• _What to work on_:
Copy out exactly the lines from the one containing "Given: Click the clock icon beside Home Loan" to the last line of the records below, both included, and leave out any pictures.

• _Records for this exercise_:
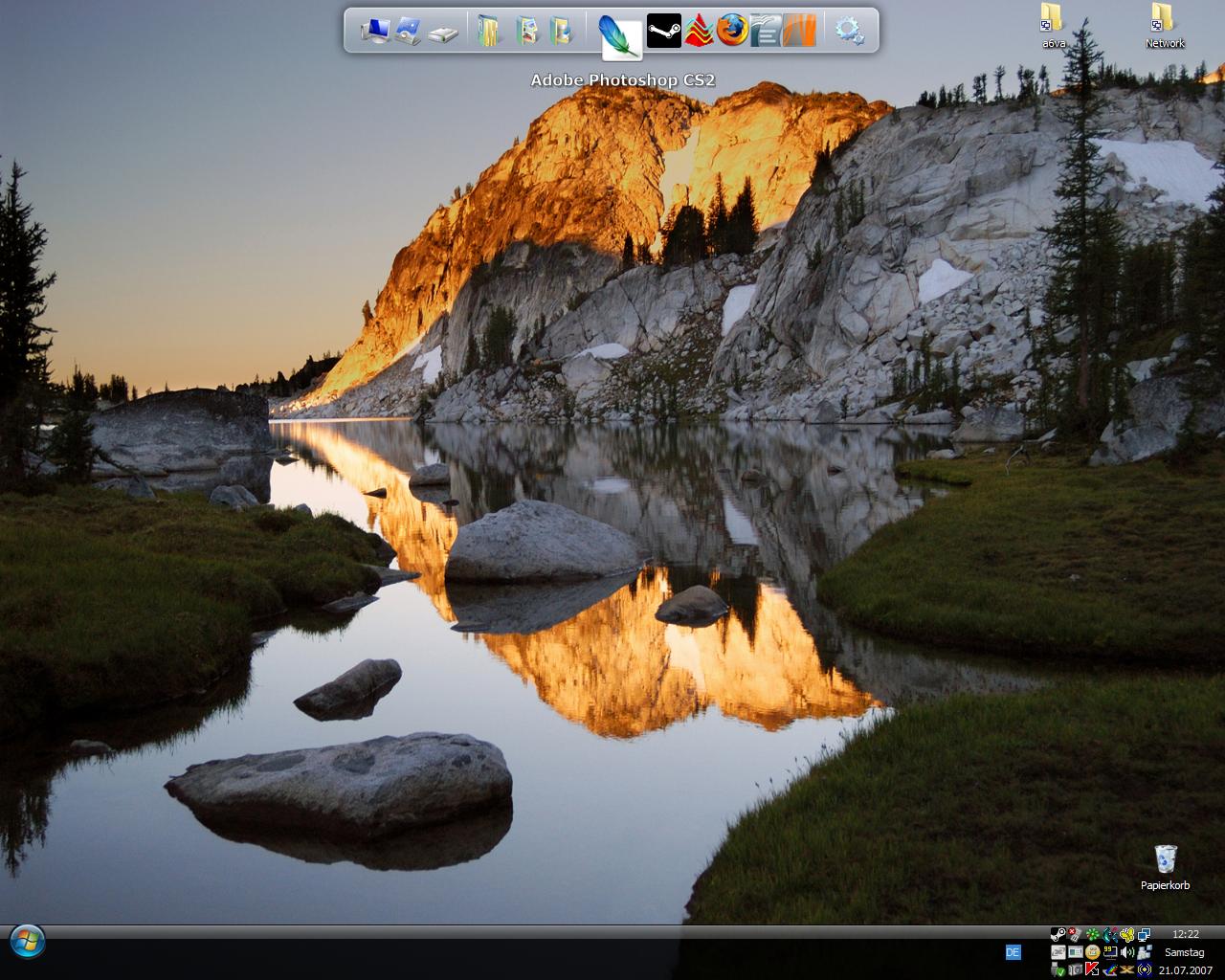Open the hard drive dock icon
Screen dimensions: 1225x980
(x=443, y=33)
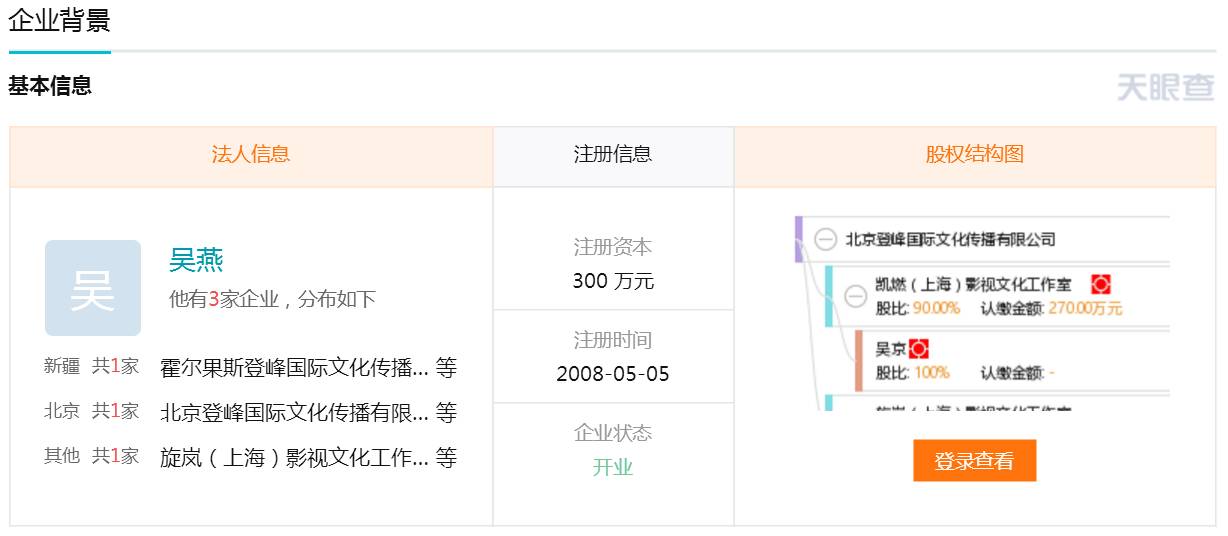Collapse the 北京登峰国际文化传播有限公司 node

point(825,239)
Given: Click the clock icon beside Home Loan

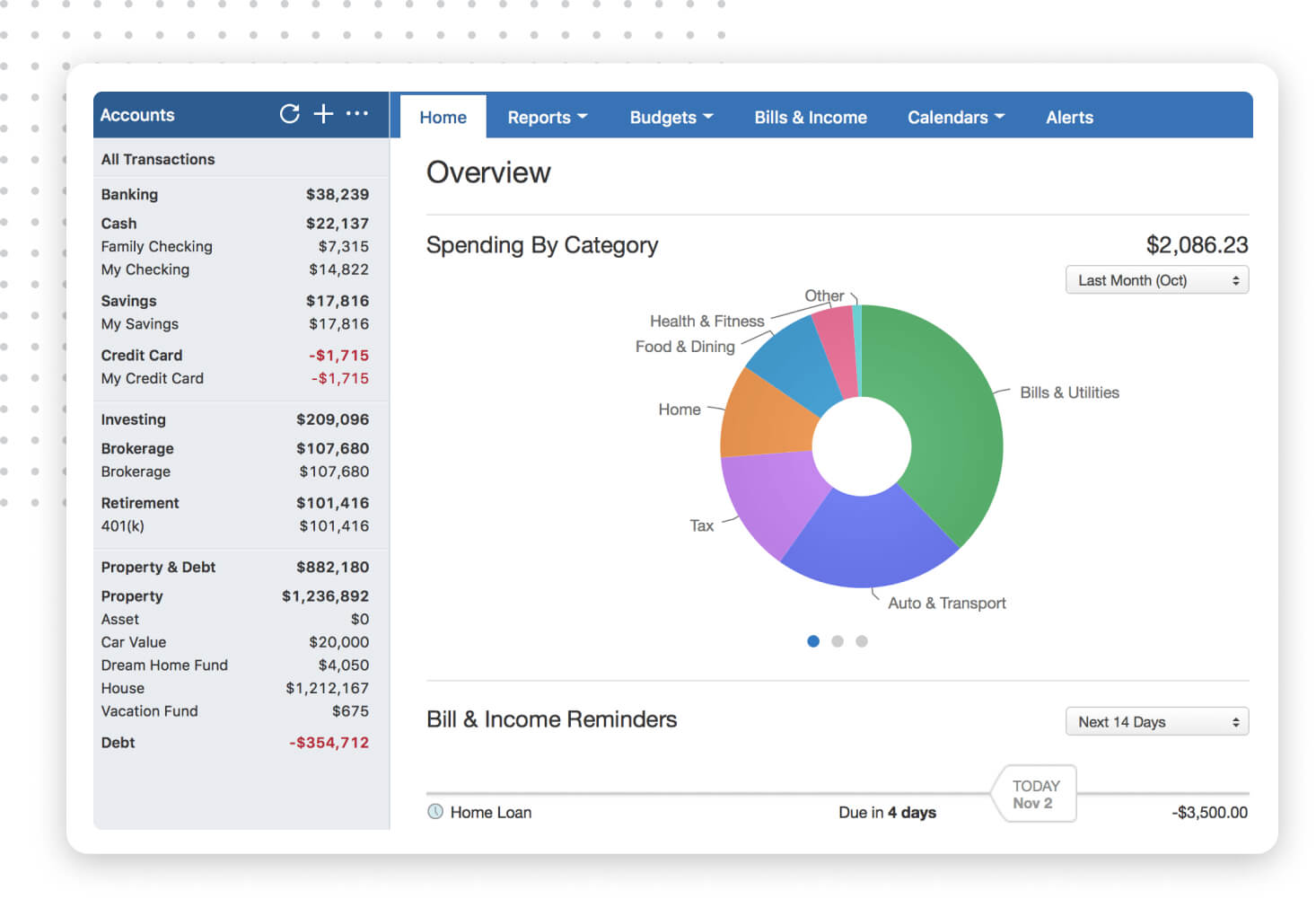Looking at the screenshot, I should tap(435, 812).
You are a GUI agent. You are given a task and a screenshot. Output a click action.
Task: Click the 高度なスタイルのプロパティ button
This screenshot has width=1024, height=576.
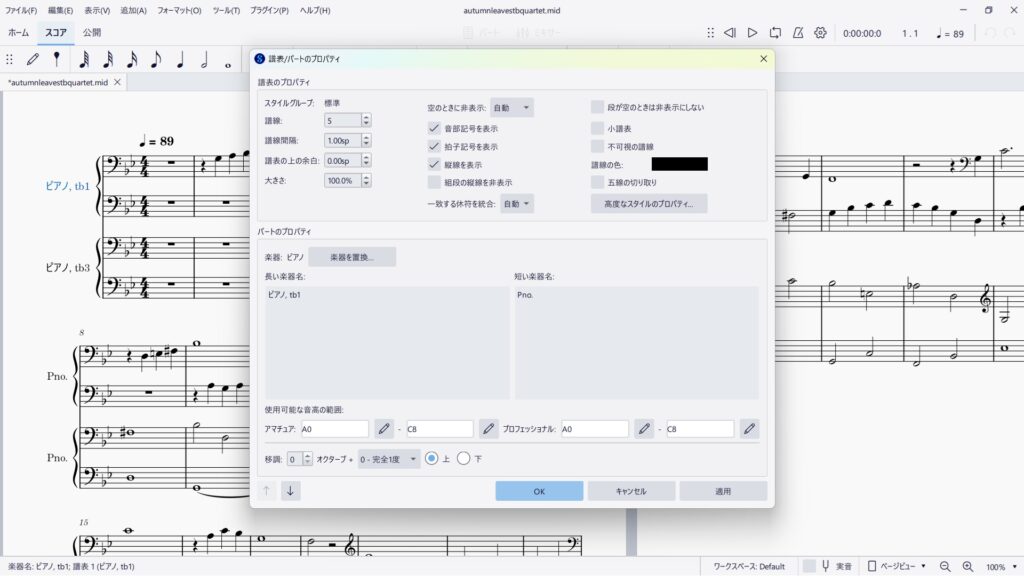tap(649, 204)
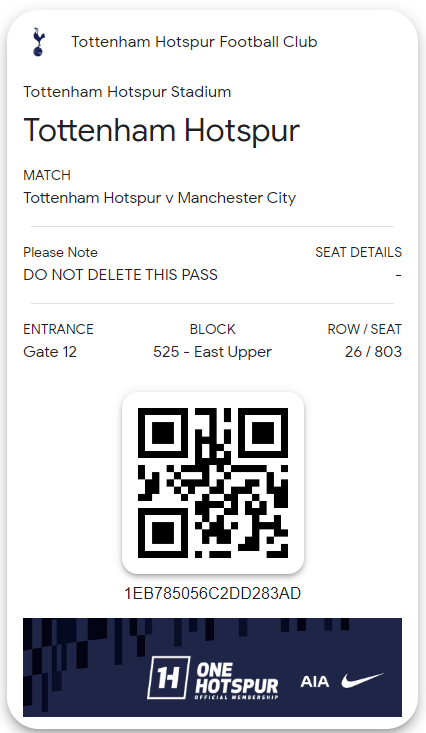Select the Tottenham Hotspur v Manchester City match text

[159, 198]
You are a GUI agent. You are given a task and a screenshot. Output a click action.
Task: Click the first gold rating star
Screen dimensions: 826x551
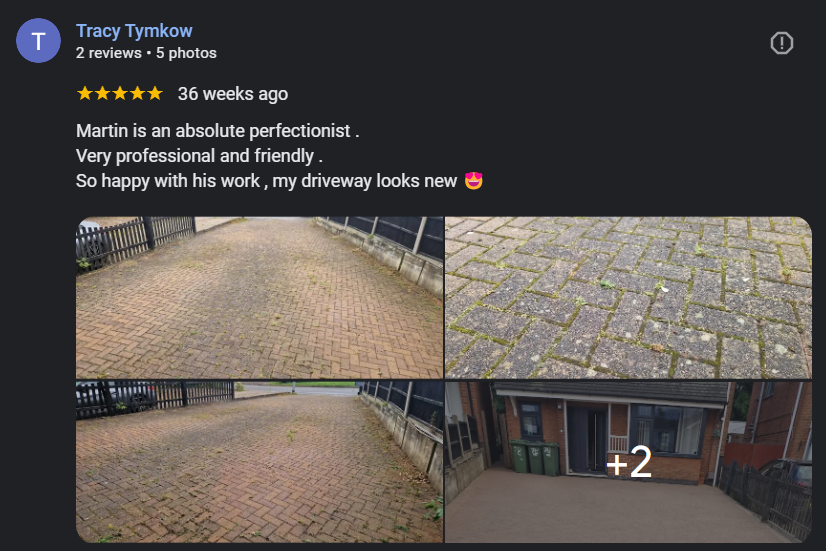coord(85,94)
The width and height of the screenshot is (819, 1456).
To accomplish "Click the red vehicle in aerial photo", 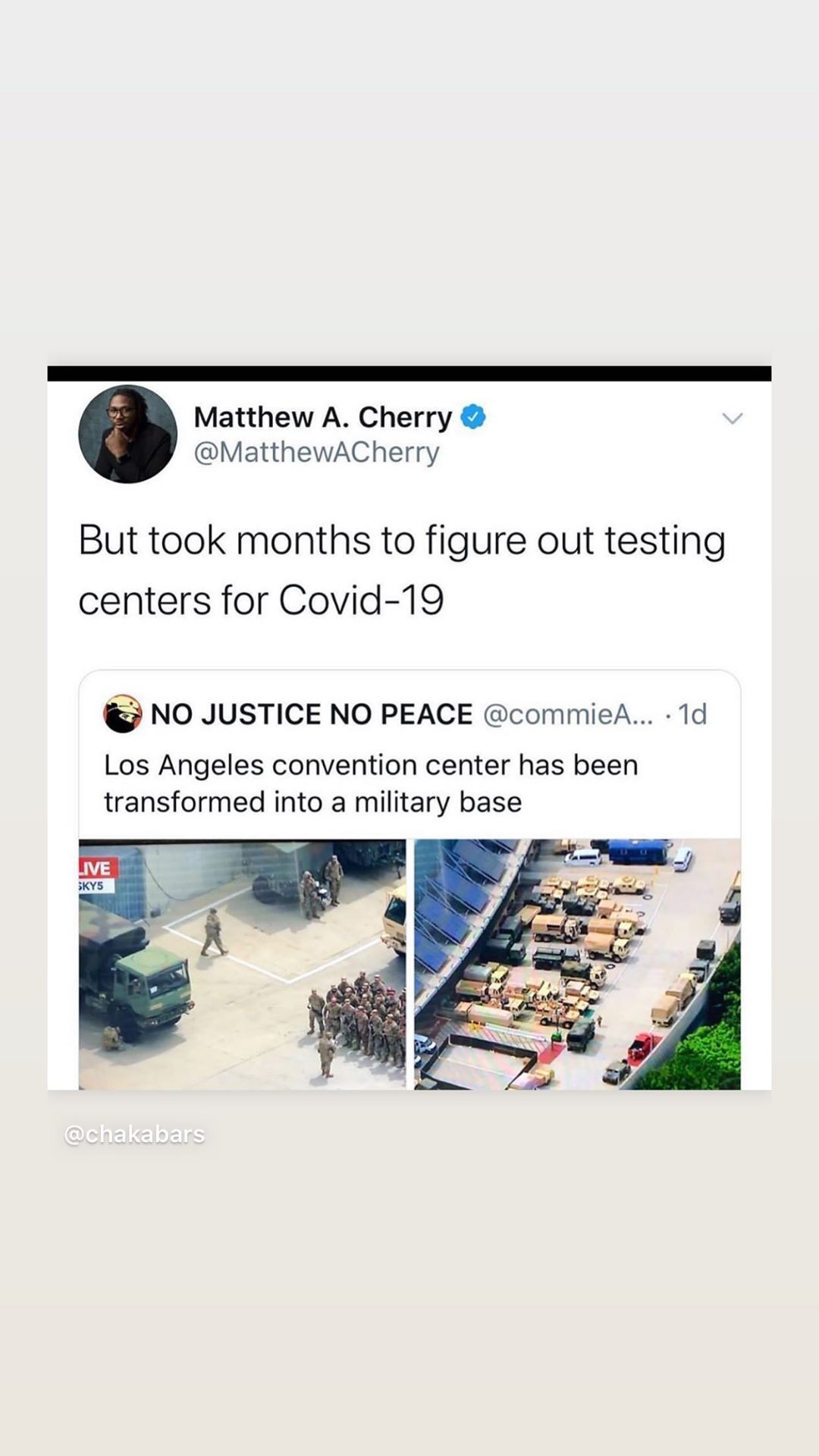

• _Written response_:
Given: Click the clock icon beside Home Loan

Looking at the screenshot, I should tap(435, 812).
You are a GUI agent. You are given a task and a screenshot. Output a click action.
Task: Click the 高度なスタイルのプロパティ button
This screenshot has width=1024, height=576.
tap(649, 204)
Select the Tottenham Hotspur v Manchester City match text

[159, 198]
You are a GUI agent. You are given a task and a screenshot. Output a click action.
Task: Click the first gold rating star
Screen dimensions: 826x551
coord(85,94)
The width and height of the screenshot is (819, 1456).
To accomplish "Click the red vehicle in aerial photo", 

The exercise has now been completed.